(Given records Opens)

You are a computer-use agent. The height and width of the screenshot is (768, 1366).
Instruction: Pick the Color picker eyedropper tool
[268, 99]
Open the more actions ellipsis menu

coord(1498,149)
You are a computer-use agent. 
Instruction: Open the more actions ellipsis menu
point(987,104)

(Given records Closes)
(Given records Opens)

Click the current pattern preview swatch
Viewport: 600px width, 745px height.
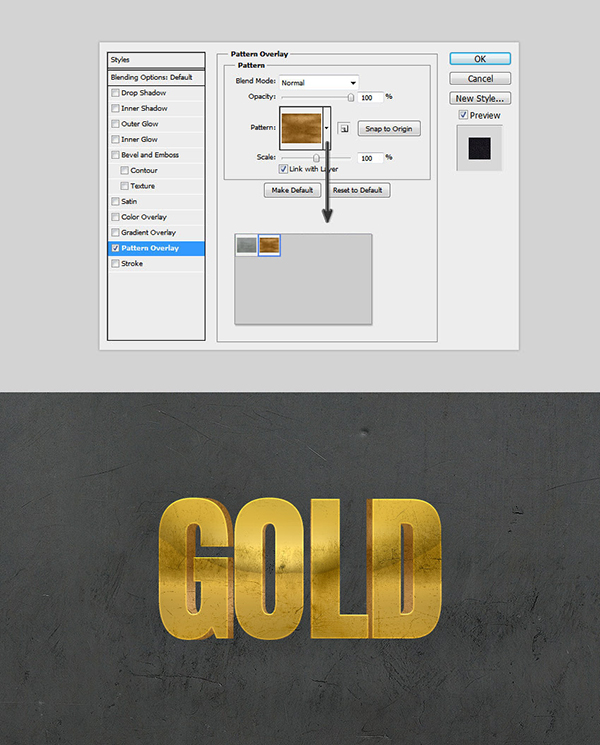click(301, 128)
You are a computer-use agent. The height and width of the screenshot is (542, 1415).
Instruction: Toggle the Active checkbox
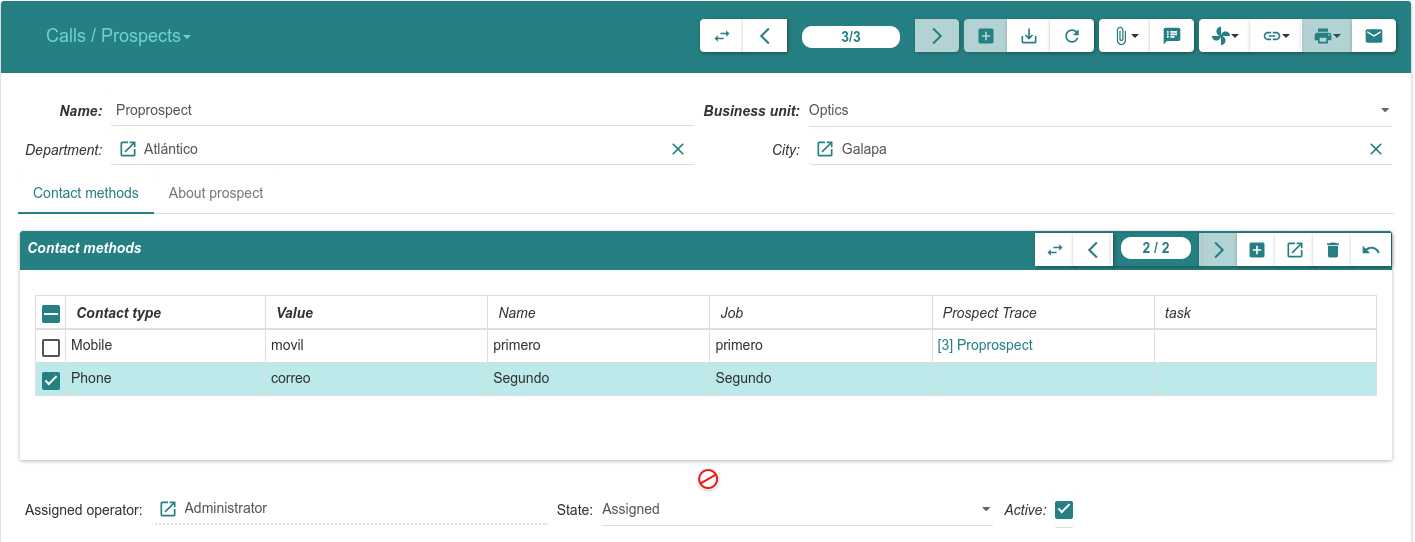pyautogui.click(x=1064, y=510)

(Given records Closes)
(Given records Opens)

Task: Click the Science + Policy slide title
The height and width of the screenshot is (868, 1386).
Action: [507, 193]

(Given records Closes)

▸ Aim of the task: Could you copy out every line in the material above that contains the string "computer"?

▸ Answer to this task:
You are a computer-use agent. The height and width of the screenshot is (768, 1366).
You are a computer-use agent. 
You are a computer-use agent. The height and width of the screenshot is (542, 1415).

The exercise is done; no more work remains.